Zinc supplementation prevents diarrhoea and pneumonia

Gavin Yamey 1
PMCID: PMC1117257  PMID: 10591705

Dietary zinc supplementation reduces the incidence of childhood pneumonia by 41%and the prevalence of diarrhoea by up to 25%according to a systematic review of 10 randomised controlled trials all performed in the developing world (Journal of Pediatrics 1999;135:689-97).

This compares favourably with other preventive interventions for diarrhoea, such as sanitation and breast feeding, and is more effective than any other intervention to prevent pneumonia.

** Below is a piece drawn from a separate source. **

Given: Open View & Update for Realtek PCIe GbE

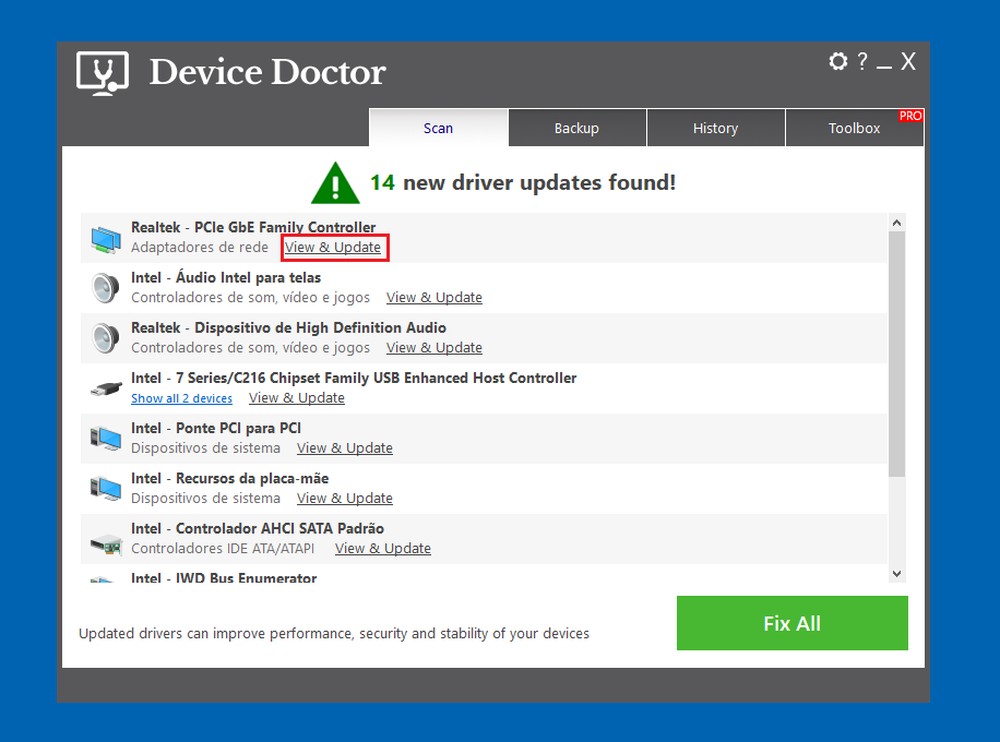Looking at the screenshot, I should [334, 247].
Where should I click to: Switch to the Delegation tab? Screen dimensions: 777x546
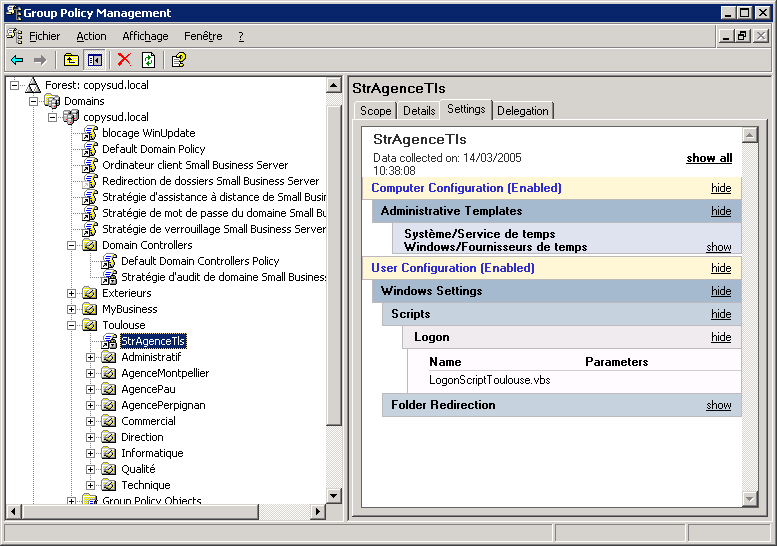(522, 111)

Zinc deficiency is common in young children in the developing world and is associated with reduced immunocompetence and increased rates of serious infectious diseases. Several trials in poor countries have shown the benefit of zinc supplementation in reducing infection (BMJ 1998;317:369), but these have varied in the magnitude of the effect and the presence of a differential effect by age and sex. Some trials were underpowered to detect the effects on infrequent outcomes, and others remain unpublished.

A pooled analysis was conducted by the Child Health Research Project, a group of researchers from Johns Hopkins School of Public Health and the World Health Organisation, who had access to the original trial data. Trials were included if they provided oral supplements containing at least half the US recommended daily allowance of zinc for children, and if morbidity surveillance was carried out for at least four weeks. Two sets of trials were identified—those in which zinc was given continuously, and those giving only a short course.

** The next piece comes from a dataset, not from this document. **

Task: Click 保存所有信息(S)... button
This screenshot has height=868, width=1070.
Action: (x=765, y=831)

For the zinc supplemented children in the seven continuous trials, the pooled odds ratios for diarrhoeal incidence and prevalence were 0.82 (95%CI 0.72 to 0.93) and 0.75 (0.63 to 0.88) respectively. Supplemented children had an odds ratio of 0.59 (0.41 to 0.83) for incidence of pneumonia.

No significant variations in the effects were seen in the subgroups of children stratified by age, sex, and weight, and nor was there a significant difference between short course and long term supplementation.

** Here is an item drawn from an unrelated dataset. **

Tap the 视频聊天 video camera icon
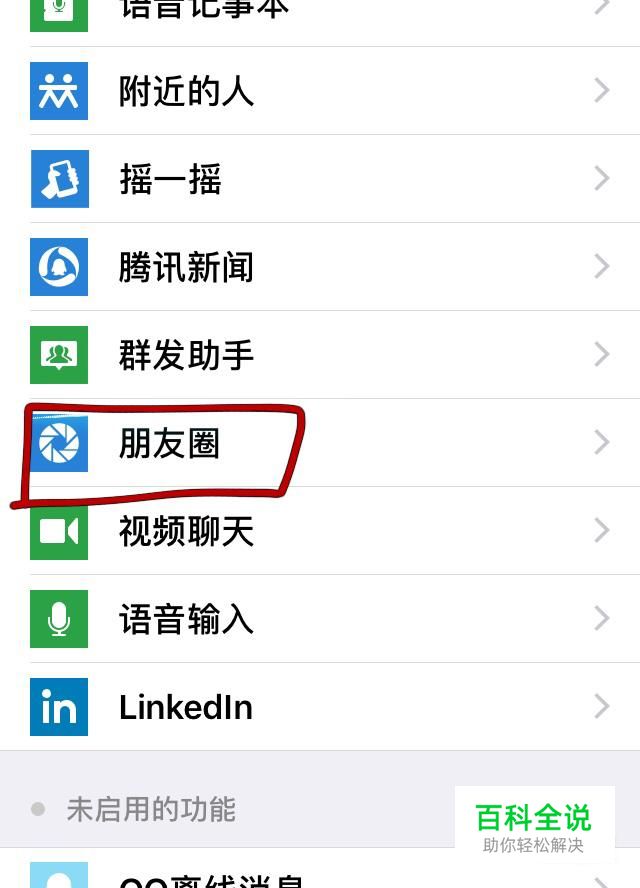 click(59, 531)
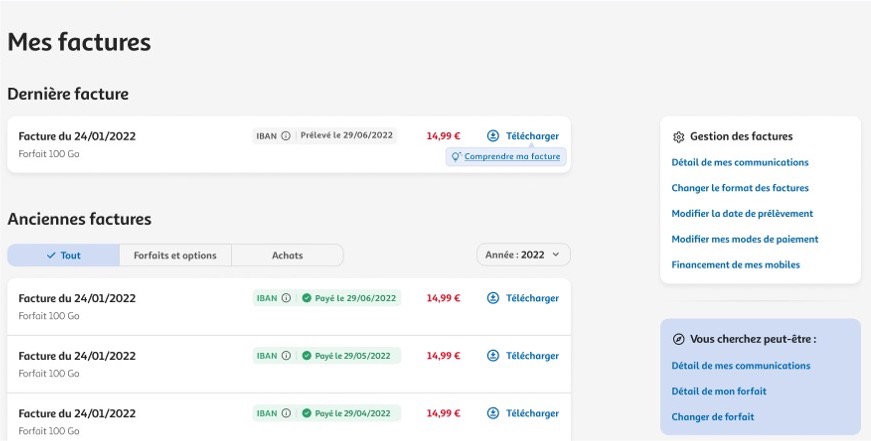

The authors conclude that “the development of effective and feasible interventions to improve the zinc status of developing country populations is essential.” One such intervention, zinc fortification of bread, was shown in a randomised controlled trial to reduce diarrhoea, respiratory illnesses, and skin infections in Turkish schoolchildren (Cereal Chemistry 1995;73:424-6).

Dr Robert Black, of Johns Hopkins School of Public Health and co-author of the study, said: “Zinc fortification is potentially a powerful tool for settings which produce commercial food, and the idea has been acceptable to food manufacturers. If there's no commercial food, increasing zinc intake is possible by reducing the amount of dietary phytates, which interfere with zinc absorption. This can be done by soaking or fermenting food. Long term, it is possible that plant breeding could be used to increase zinc or reduce phytate content.”

But several questions still remain before zinc therapy can be incorporated into diarrhoeal disease control programmes, including the optimal dosing regime and duration of therapy. Dr Shammim Qazi, from the Division of Child Health and Development of the World Health Organisation, said: “At present the WHO is not recommending zinc supplementation as routine. We are waiting for the results of larger trials, and we are planning a trial ourselves.”